**Task directions:** Set down each line from the line holding "Image resolution: width=800" to the last line of the entries below, exactly, with both ends included and without pictures.

-*-

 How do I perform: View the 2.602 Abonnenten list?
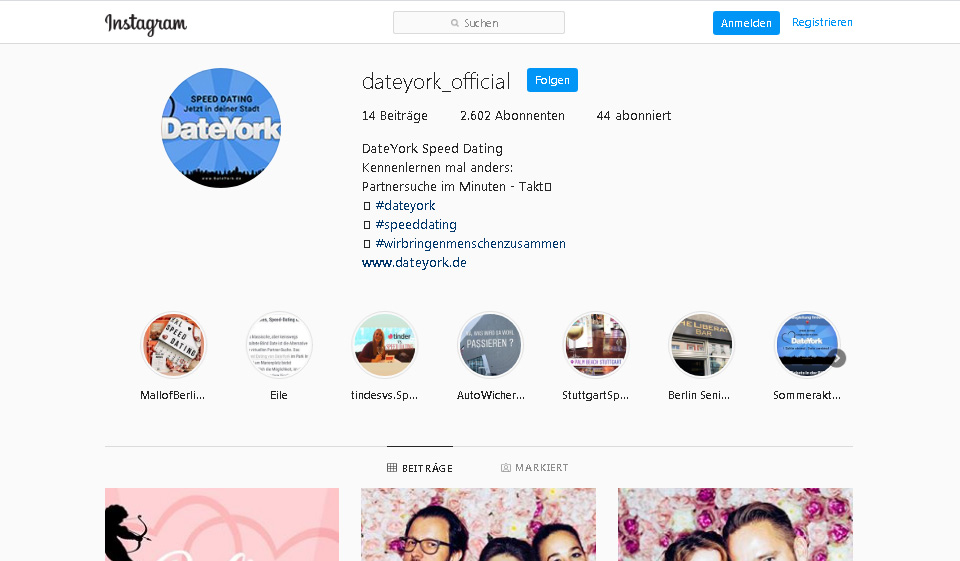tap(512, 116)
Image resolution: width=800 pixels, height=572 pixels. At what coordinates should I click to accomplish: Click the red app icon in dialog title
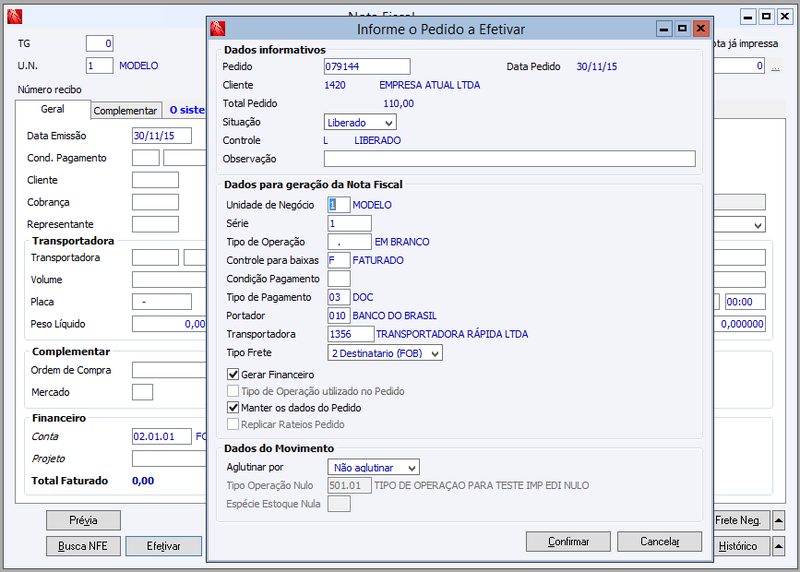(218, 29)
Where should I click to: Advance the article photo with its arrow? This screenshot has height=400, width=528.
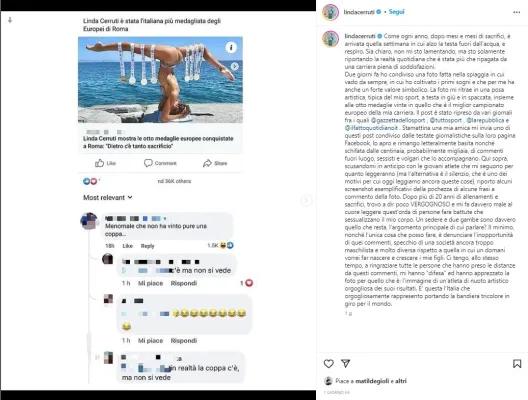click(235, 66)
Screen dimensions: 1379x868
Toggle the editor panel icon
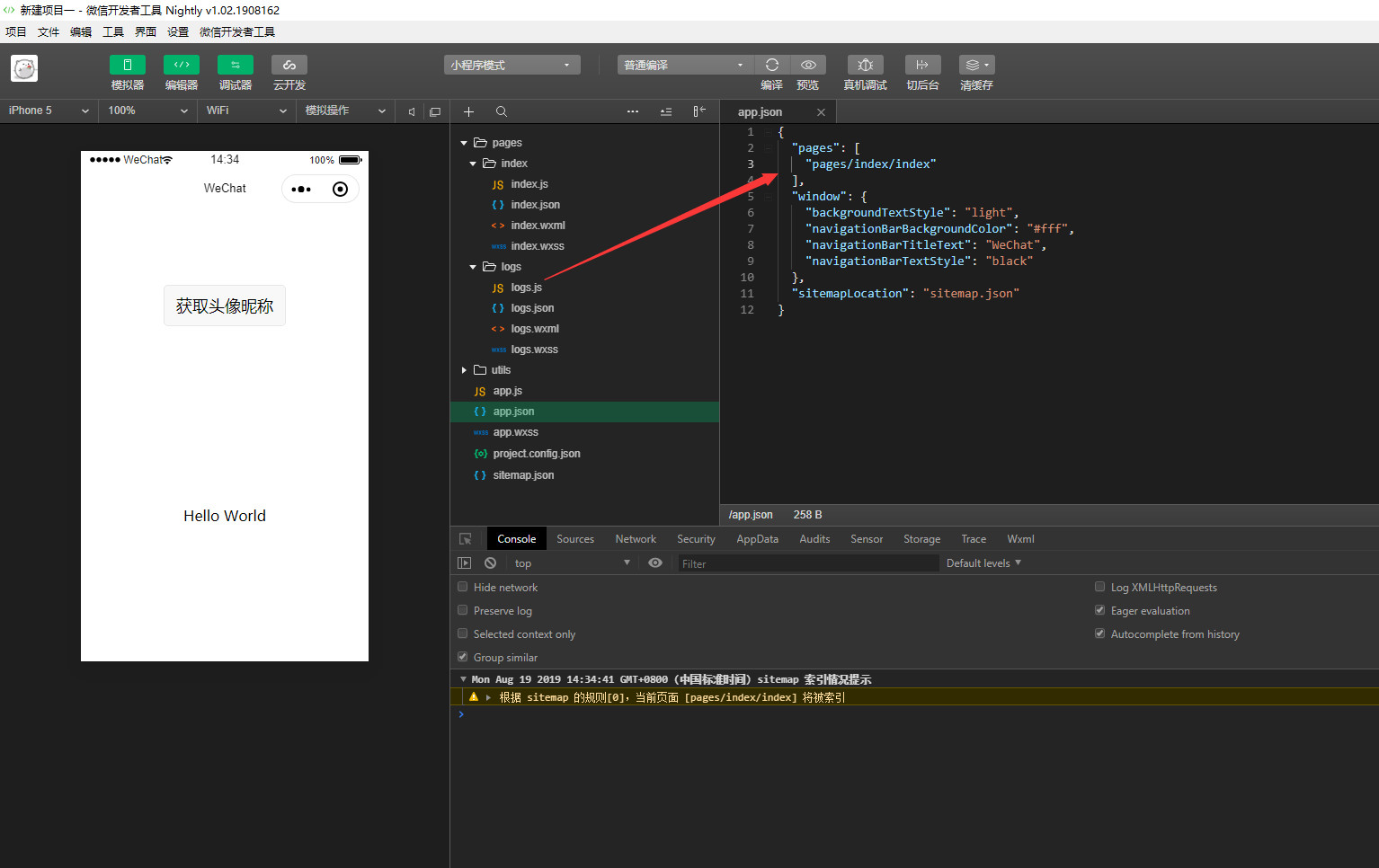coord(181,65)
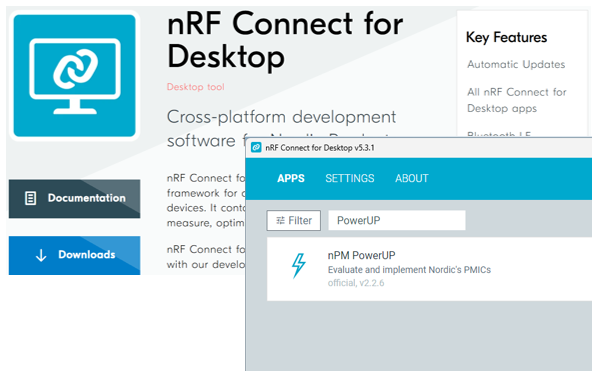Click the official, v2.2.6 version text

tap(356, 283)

-*-

**Output for this task:**
Image resolution: width=800 pixels, height=572 pixels. At what coordinates should I click to accomplish: Click the red app icon in dialog title
(218, 29)
Where should I click to: Advance the article photo with its arrow? This screenshot has height=400, width=528.
click(235, 66)
Screen dimensions: 1379x868
Toggle the editor panel icon
coord(181,65)
Click the official, v2.2.6 version text

tap(356, 283)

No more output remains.